En concreto, Luca está basada en una IA que recoge y analiza los datos obtenidos durante cada jornada de labor y sugiere mejoras para optimizar la actividad: «Junto con otros tres socios, mi hermano Nacho y yo hemos pasado los últimos cinco años recabando ideas y generando la algoritmia con un equipo de quince desarrolladores. Además, fundamos la empresa Sowify para comercializarla y comenzamos a captar fondos mediante una ronda de inversión en febrero de este año. Así, el 1 de marzo empezamos a construir el producto y, a día de hoy, ya está en el mercado. No obstante, haremos otra ronda a final de año para posibles inversores interesados».

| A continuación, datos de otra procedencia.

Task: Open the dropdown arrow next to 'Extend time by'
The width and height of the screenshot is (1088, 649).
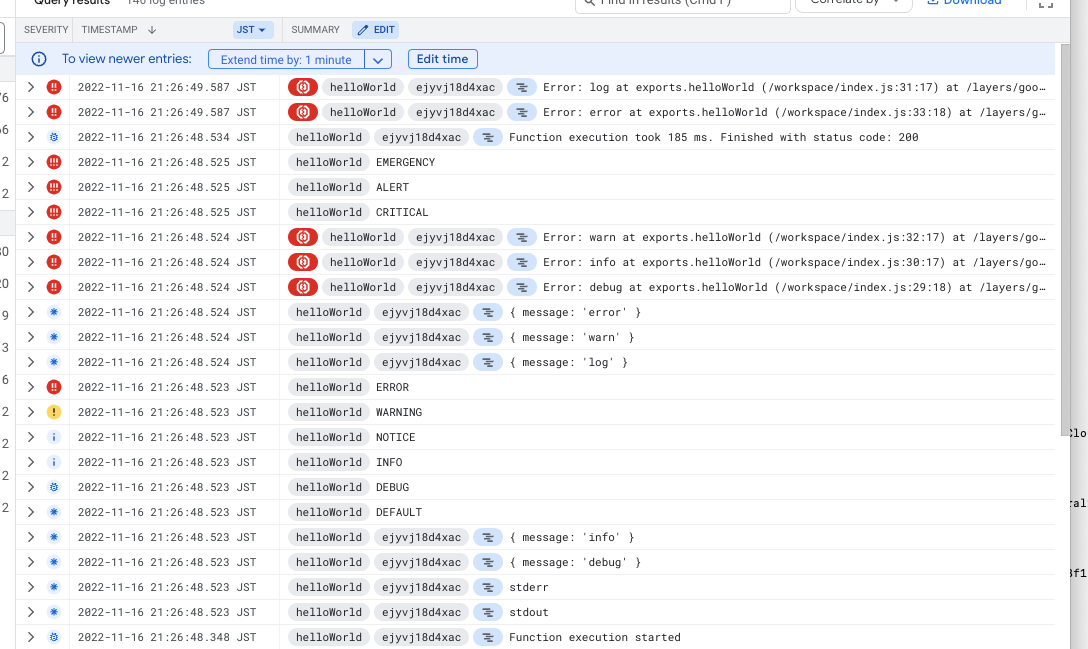Action: (378, 60)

LA APLICACIÓN CUENTA CON UN ‘CHATBOT ‘
La app está dirigida a agricultores y se rige por un mecanismo sencillo, por el cual solo hace falta registrar la actividad diaria realizada. Incluso, si el usuario dispone de un tractor conectado con Luca, los datos se cargan automáticamente en la plataforma conforme avanza el día. Además, posee un chatbot inteligente para poder mantener un diálogo abierto con la aplicación e ir incorporando otros datos necesarios en cualquier momento.
«Es un producto diseñado para acompañarte durante toda la campaña, desde que siembras hasta que cosechas. Te sugiere pautas de fertilización en función del tipo de suelo, en qué momento tienes que llevarla a cabo y cuál es la mejor marca para conseguir el objetivo», detalla. Del mismo modo, la aplicación permite analizar la maquinaria del usuario para, posteriormente, sugerir diferentes rutas en los terrenos y consumir así menos combustible: «Nosotros teníamos un consumo medio de 6,9 litros por hectárea sembrada y este año lo hemos reducido hasta 4,5. Multiplicado por 200 hectáreas y por el número de días que trabajamos cada año, el ahorro es enorme».
La aplicación dispone de ofertas flexibles, ya que se adapta a las necesidades del comprador: «La hemos fraccionado en diferentes módulos, cada uno de los cuales tiene un precio por hectárea. De esta manera, el objetivo es que pequeños, medianos y grandes agricultores puedan optar a ella. Funciona por coste por campaña y es totalmente personalizable».
De momento, los hermanos Esteve están centrados en el mercado español, pero ya han iniciado conversaciones para llevarla a Europa y Estados Unidos. «Ahora mismo formamos parte de un sector con precios muy inestables, ya que el cereal permanece exactamente igual que hace treinta años en comparación con unas materias primas que no paran de subir», concluye.